Presenting its findings this month, Caltrans said its preferred solution is to build a 30-foot-high, four-lane causeway along the current alignment of the highway, a 21-mile corridor connecting Highway 101 in Marin County to Interstate 80 in Vallejo. The plan would include a pedestrian and bicycle path and might include an extension of SMART train service between Novato and Suisun City.
The announcement was celebrated by project proponents who say the causeway is the only way to adapt the highway to the threats from rising water and improve wetland habitats in San Pablo Bay.
“The bottom line is that a causeway as envisioned would ultimately facilitate the largest wetland restoration project in the West Coast while alleviating the traffic congestion,” said Tom Mumley, assistant executive officer of the San Francisco Bay Regional Water Quality Control Board. “It could potentially be a national example of how to work with nature to adapt to climate change.”
A final draft of the study is set to be released in December.
The causeway was one of nine alternatives Caltrans assessed in the nearly two-year planning and “environmental linkages” study. Other alternatives included relocating the highway farther north and building a causeway across the bay.
However, Caltrans said the causeway likely won’t be completed for another two decades and will come with a hefty price tag of $6 billion to $8 billion. Meanwhile, projections on rising seas show the road could be regularly inundated beginning in 2040.
“Of course, I will say there are a lot of unknowns right now,” Caltrans planner Chris Caputo said during a presentation of the study on Sept. 14. “We don’t have funding identified or secured. But none of that is going to stop the sea level from rising. That’s one of the main drivers for us.”
Built as a toll road in 1928 in an area once underwater before settlers diked and drained the wetlands, the highway now has flooding that can force road closures during high tides and storms.
But Caltrans and other transportation planners say existing traffic issues for tens of thousands of commuters on the highway also need to be addressed before the causeway is built. The agency is proposing a $430 million interim project to temporarily widen a 10-mile section of the highway between Sears Point to the west and Mare Island to the east. This section bottlenecks to two lanes, causing up to 70 minutes of extra travel time during peak morning commute hours.
Caltrans is proposing to place thousands of truckloads of fill on protected sensitive wetlands and wildlife refuges to temporarily expand the highway to add a carpool lane in each direction. An environmental review of the proposal is set for release in October or November, according to Caltrans spokesman Vince Jacala.

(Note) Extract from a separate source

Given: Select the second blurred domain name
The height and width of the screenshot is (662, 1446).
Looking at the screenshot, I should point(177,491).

The proposal has prompted concern from some environmental organizations, wildlife managers and politicians for its impacts to wetlands. Rep. Jared Huffman, whose district includes Marin and part of Sonoma County, said that while he is pleased Caltrans chose the causeway as its preferred long-term fix, expanding the highway will prevent the causeway from ever being built.
“It’s like a split-personality disorder,” said Huffman, a Democrat who lives in San Rafael. “We finally have Caltrans and others to look at this the right way, but only in a conceptual 20-years-from-now context. In the meantime, they’re going to make it impossible to do this with this overbuilt, brand new four-lane freeway.”

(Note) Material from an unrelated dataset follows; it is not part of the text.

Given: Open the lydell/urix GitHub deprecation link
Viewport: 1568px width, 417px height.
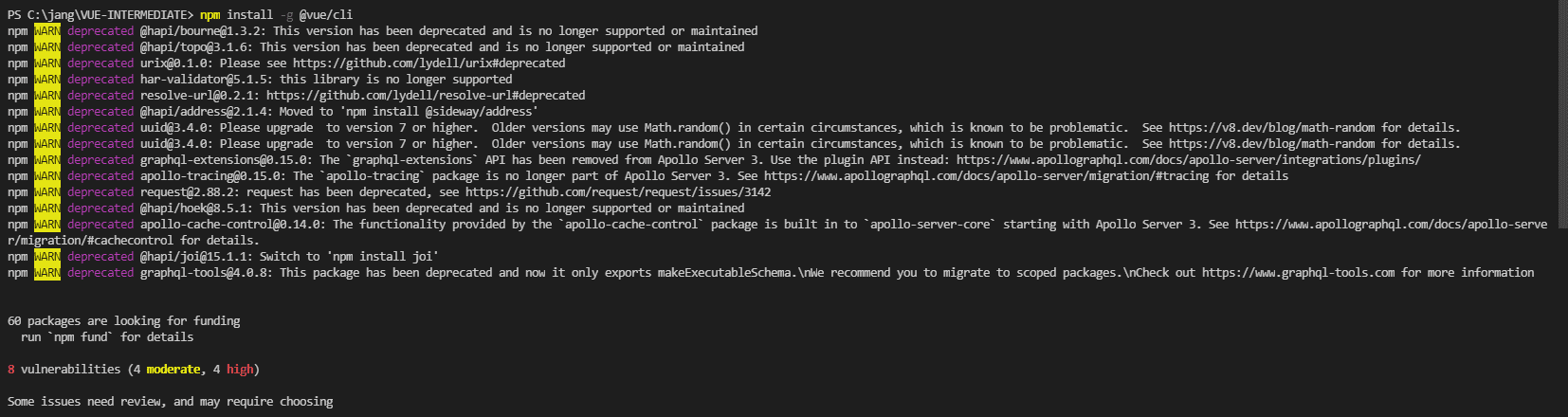Looking at the screenshot, I should point(428,63).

Huffman said the disconnect with Caltrans will squander a “golden opportunity” to take advantage of once-in-a-generation funding through California’s $100 billion budget surplus and the recently passed $1 trillion federal infrastructure bill.
State Sen. Mike McGuire, a Democrat from Healdsburg, said commuters stuck in traffic want to see a fix as quickly as possible, but that conversations about the interim project are still ongoing.
“I continue to have a concern about the 20-year time frame that Caltrans is stating,” McGuire said of the causeway project. “So the bottom line is, I need to sit back down with Caltrans in order to narrow the construction timeline.”
Mumley said the interim project does include proposals to mitigate impacts to wetlands and projects to restore tidal influence on wetland habitat that has been cut off by the highway berm.
“That really pleases us that that is part of it,” he said. “We’re feeling pretty good about where things are.”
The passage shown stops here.